Old State House
"Here the loyal assemblies obeyed the Crown. Here the spirit of Liberty was aroused and guided by the eloquent appeals of Otis, Adams, Quincy, Warren, and Hancock. Here the child of independence was borne. Here Washington received the tribute of an enfranchised people. And here was installed the government of a new state."
Much history occurred in the council chamber on the east side of the Old State House building. In provincial days, the Honorable Council of Boston, composed of prominent citizens and loyal friends of the King, met in this room. From the balcony of its large east window, it was customary to announce to the people when a new Royal Governor assumed office, and to proclaim with the beat of a drum and blast of a trumpet when a new Sovereign had ascended to the throne of England.
In 1760, King George III ascended the throne, and soon after Thomas Hutchinson was made governor. Events regressed after the Revenue Acts were passed by the English Parliament, and culminated with the Boston Massacre on March 5, 1770. It was from the east window of the Old State House Boston that Governor Hutchinson addressed the people on that occasion, and ordered them to disperse. The next day, Samuel Adams and a committee of 15 citizens, requested that Hutchinson remove his troops to Castle William for safety reasons (where Fort Independence in South Boston now stands). The soldiers were moved on March 10-11, 1770, and render this chamber historic as the scene of the first concession obtained by the colonists from the Crown upon the eve of the struggle for independence.

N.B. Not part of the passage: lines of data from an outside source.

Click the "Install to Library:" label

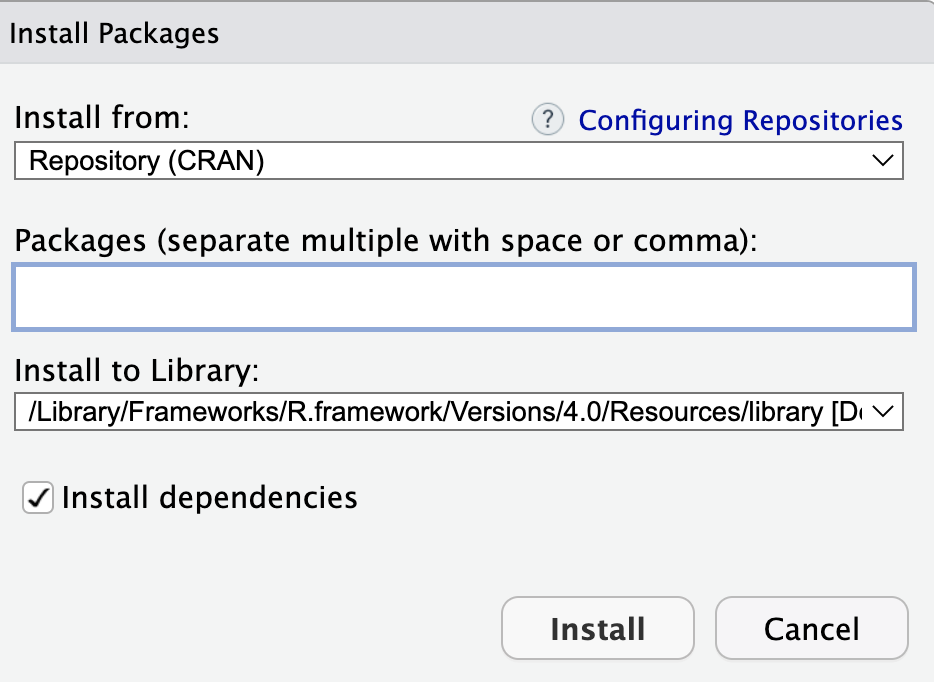[x=136, y=371]
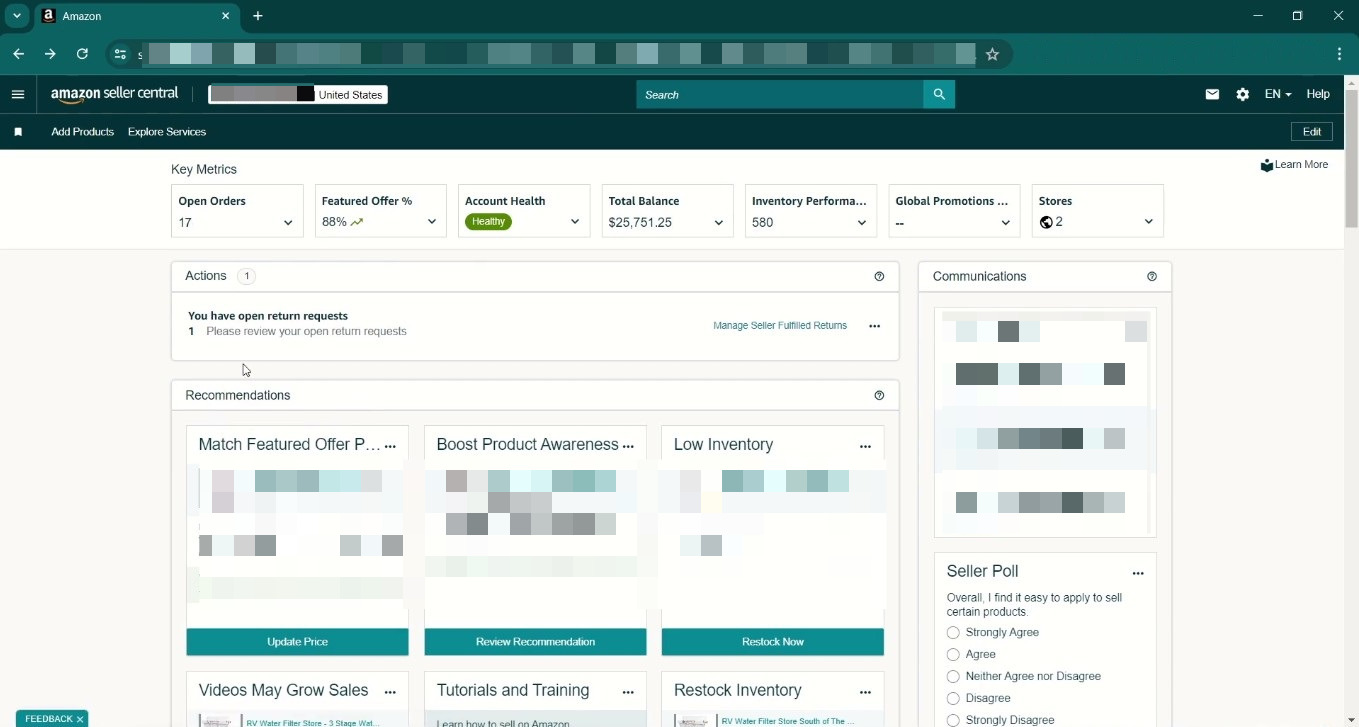Click the magnifying glass search button
Screen dimensions: 1359x727
[938, 95]
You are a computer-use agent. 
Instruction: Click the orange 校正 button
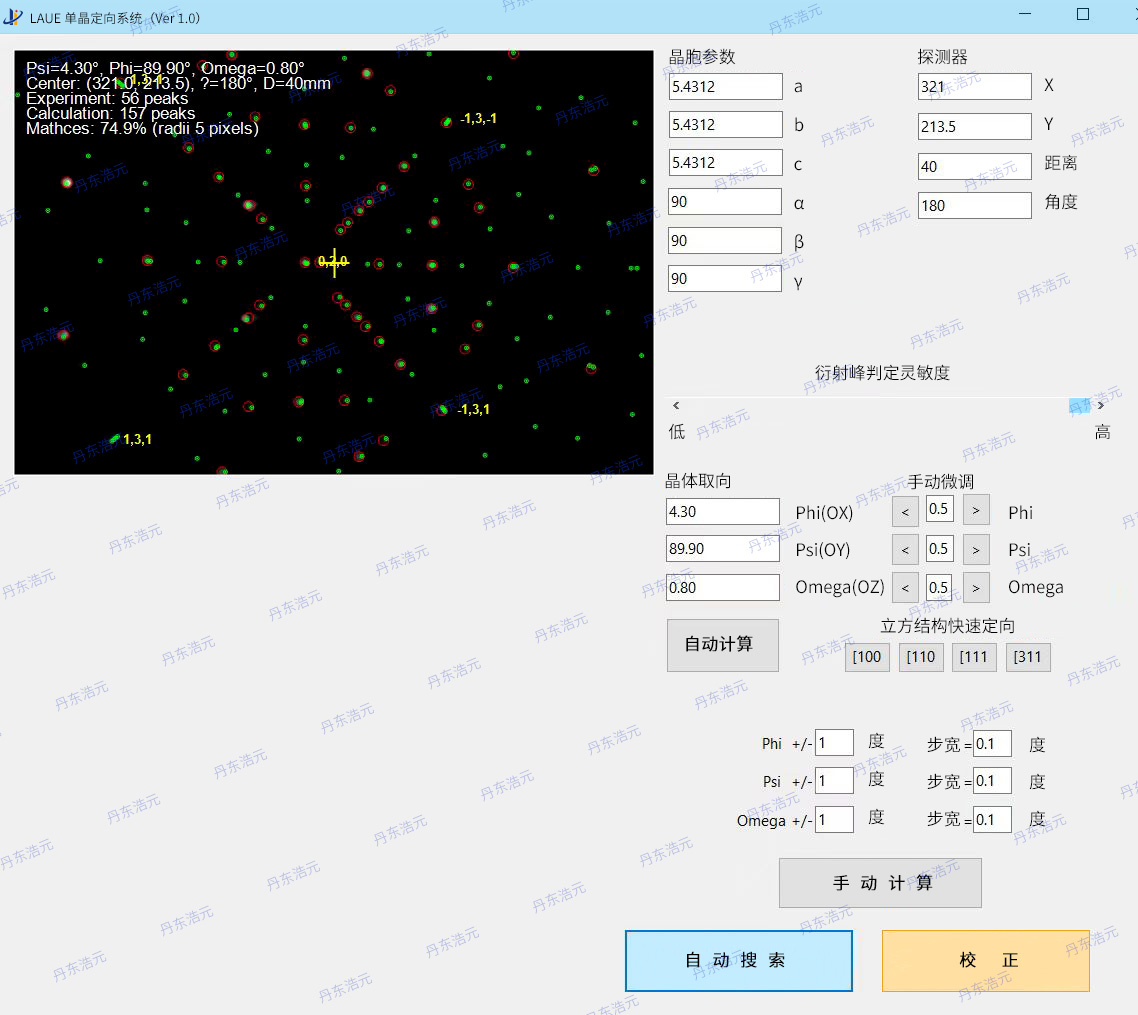pyautogui.click(x=985, y=961)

In 1774, Thomas Gage succeeded Hutchinson, the last of the Royal Governors, and on his recall, General William Howe was appointed to command the military force encamped in Boston, who held control until the evacuation of the town in March, 1776. The Declaration of Independence was read from the East window of the Old State House Boston on July 18, 1776, and in 1780, upon adoption of the State Constitution, was formally inaugurated John Hancock as the first Governor of Massachusetts.

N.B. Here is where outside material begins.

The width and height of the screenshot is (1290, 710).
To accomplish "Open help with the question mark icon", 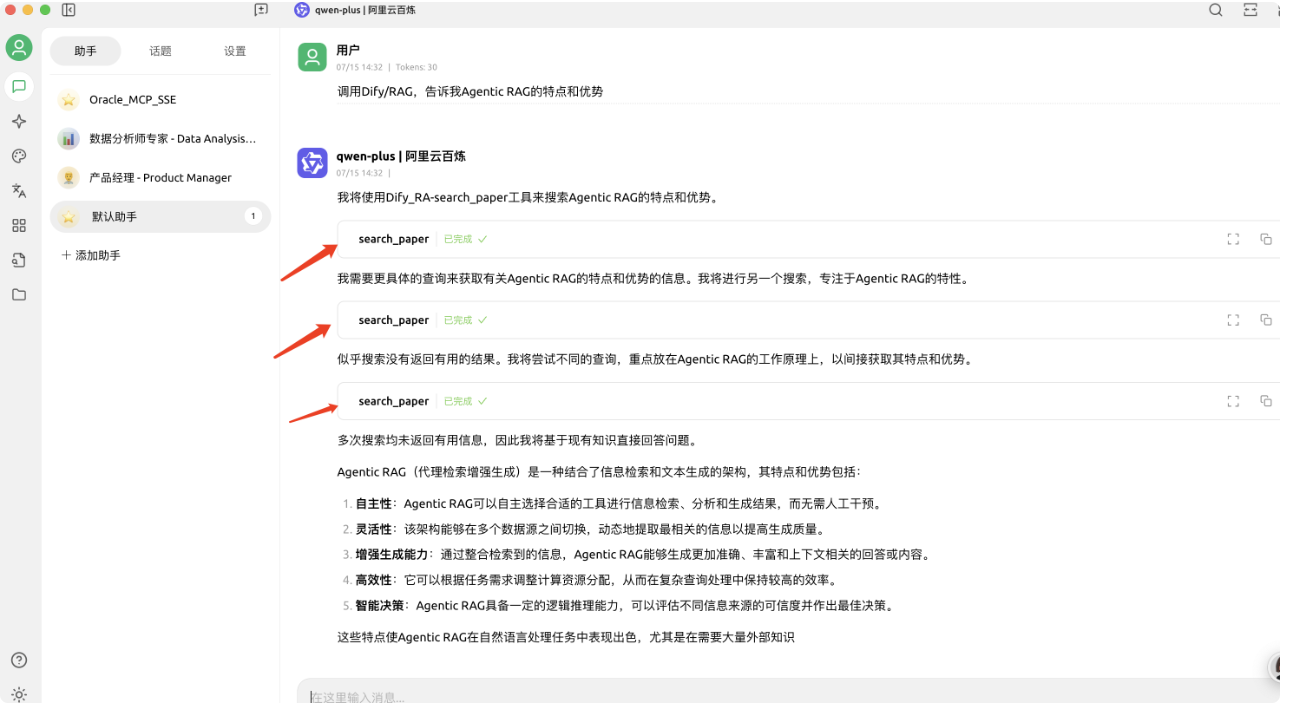I will click(x=19, y=660).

The Representatives' Hall is at the west-end of the building of the Old State House Boston. In 1761, James Otis Jr., delivered a memorable plea against the Writs of Assistance, and later registered the protest against the imposition of the tea tax. In April 1765, notice was received of the passage by Parliament of the Stamp Act. In October 1765, here for the first time in public life, as a Representative of the town of Boston, was Samuel Adams. The House of Representatives last occupied this room on January 11, 1798, when the Legislature marched in procession to the new State House on Beacon Hill, then completed. The Sacred Cod was moved to the new structure.
The symbolic lion and unicorn of the British arms remain on the building to this day.